Я дошел до Сонного озера. Над озером стоял утренний туман, на берегу лежал плоский серый камень, гладкий как постамент, рядом — поваленная сосна корнями к лесу, ветками в воду, еще зеленая. Я сел на нее, уже прикидывая, как мне объяснить свое отсутствие Андорму. Хотелось есть. Хотелось сидеть в тишине и смотреть на водную гладь. И уж никак не хотелось — возвращаться. Потом из кустов напротив вспорхнули перепуганные птицы, сердце моё оборвалось. На берег вышла она. Пришла.
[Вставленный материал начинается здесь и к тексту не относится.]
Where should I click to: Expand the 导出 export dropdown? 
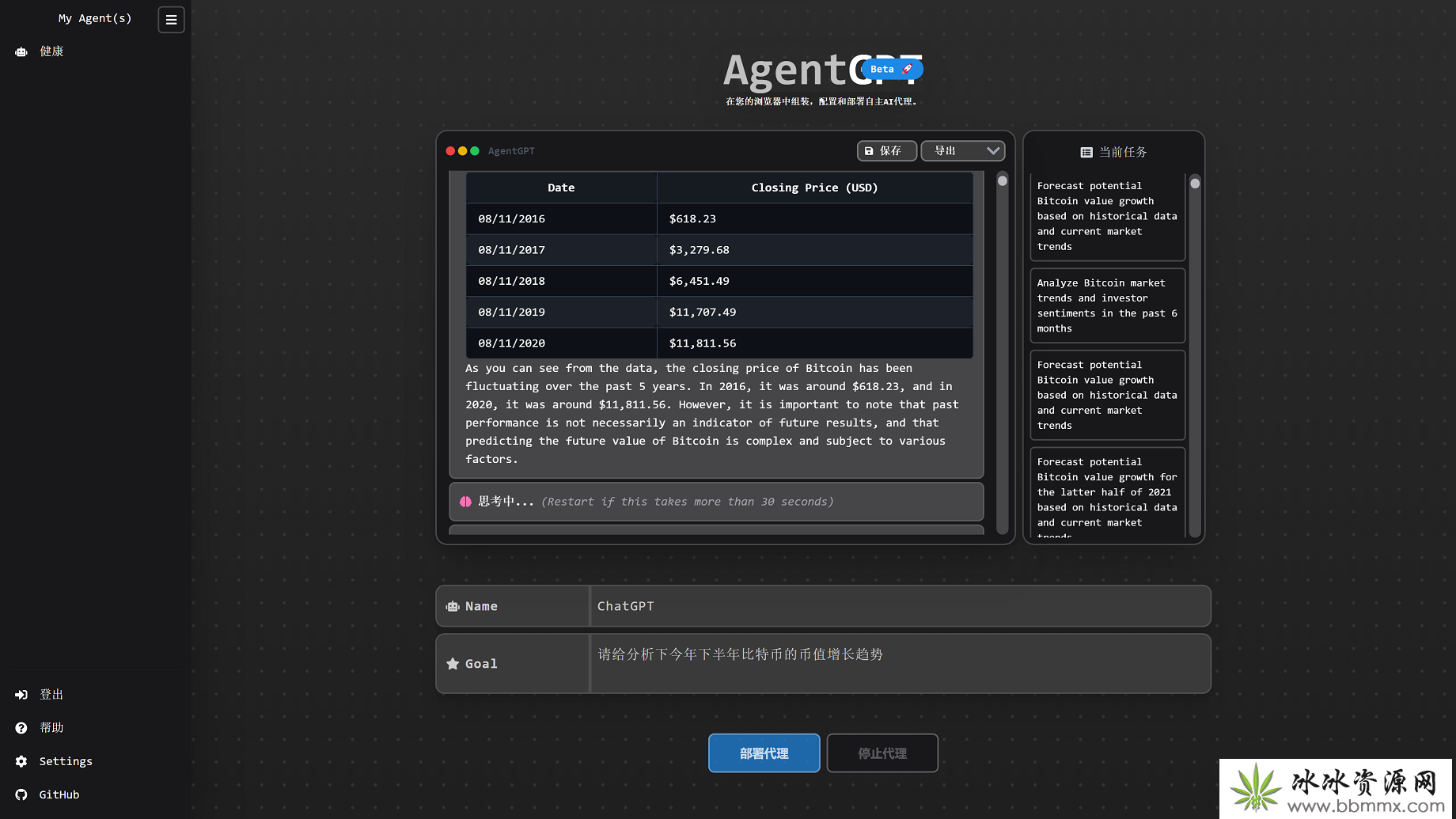962,151
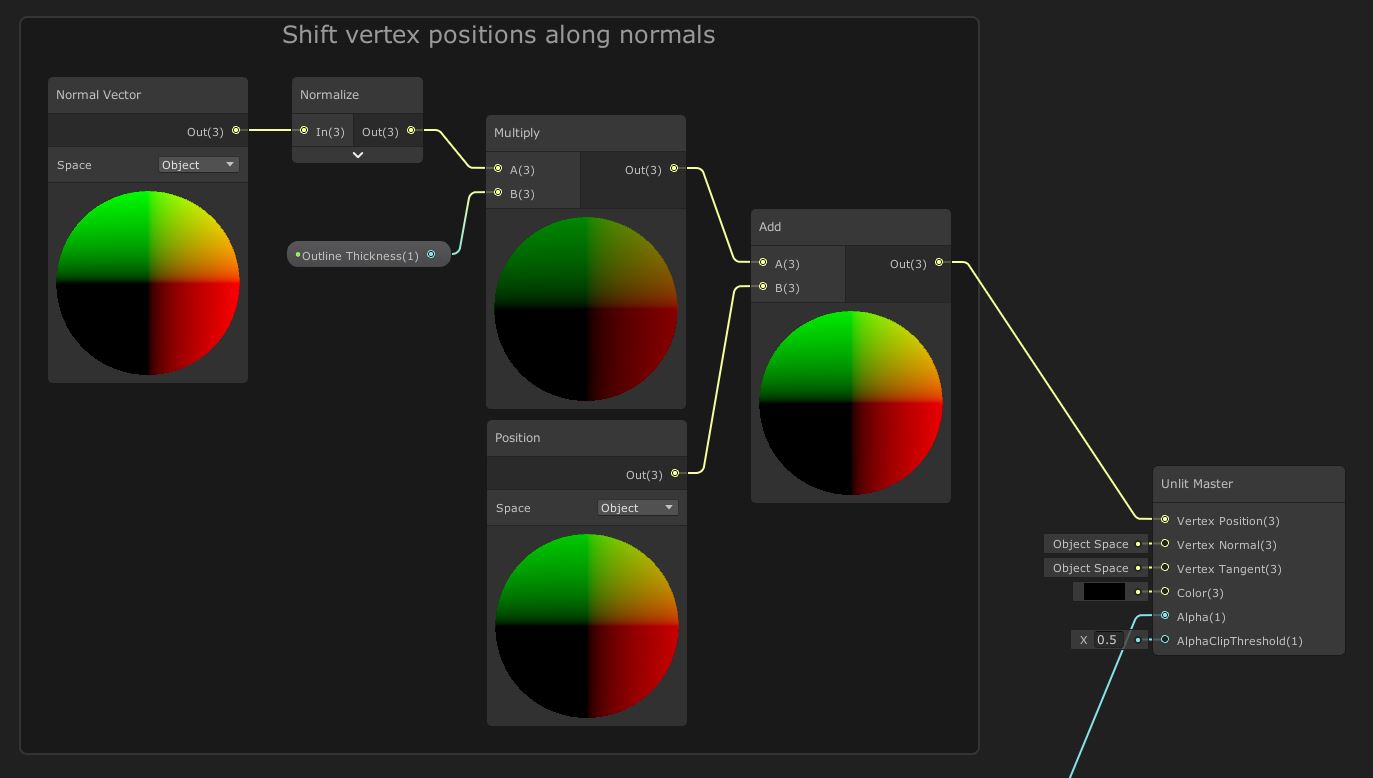Click the AlphaClipThreshold input port
The image size is (1373, 778).
pyautogui.click(x=1165, y=641)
Я встал, потом снова сел, искал слова.
— Не приходи больше на мой голос. Тебя убьют. И вообще не подходи больше к замку, мало ли что…
Она села совсем рядом, в двух шагах, и смотрела своими кошачьими глазами, наклоняя голову то вправо, то влево. Изучала меня, не иначе.
— Что ты смотришь? Не такой уж я вкусный. Одни кости.
Тигрица облизнулась, очень кокетливо облизнулась и оскалила свои белые клыкастые зубки.
— Не надо, — сказал я, — не пугай меня. Я и так знаю, что не самый смелый из людей…. Иди лучше, я тебя поглажу. Ты же кошка?
На этот раз мне показалось, что она усмехается, зеленые глаза ее смеялись. Хорош же я! Со страху предложил этой царице лесов кошачью ласку, еще бы сказал: "Кис-кис!" Она не кошка, она тигрица. Зверь, дикий лесной зверь.
— Ладно, красавица, мне пора в замок, скоро хозяин проснется. Но смотри, я тебя предупредил.
Я встал. Она отпрыгнула в сторону, ударила хвостом о землю и мощными прыжками скрылась в зарослях орешника. По дороге назад меня просто трясло от волнения, и я никак не мог осознать, во что же это я впутался.
Нарцисс стоял по пояс раздетый и умывался из ручья. Он был молод и красив по-женски утонченно. Я еще не понял тогда, чего в нем больше, надменности или детской восторженности. До вчерашнего вечера я для него не существовал. Теперь он сам меня окликнул.
— Полей-ка мне на спину.
Я черпал пригоршнями прохладную воду и поливал его узкую спину, вода стекала по загорелой шее на его длинные черные кудри. Мне даже показалось, что я женщину поливаю.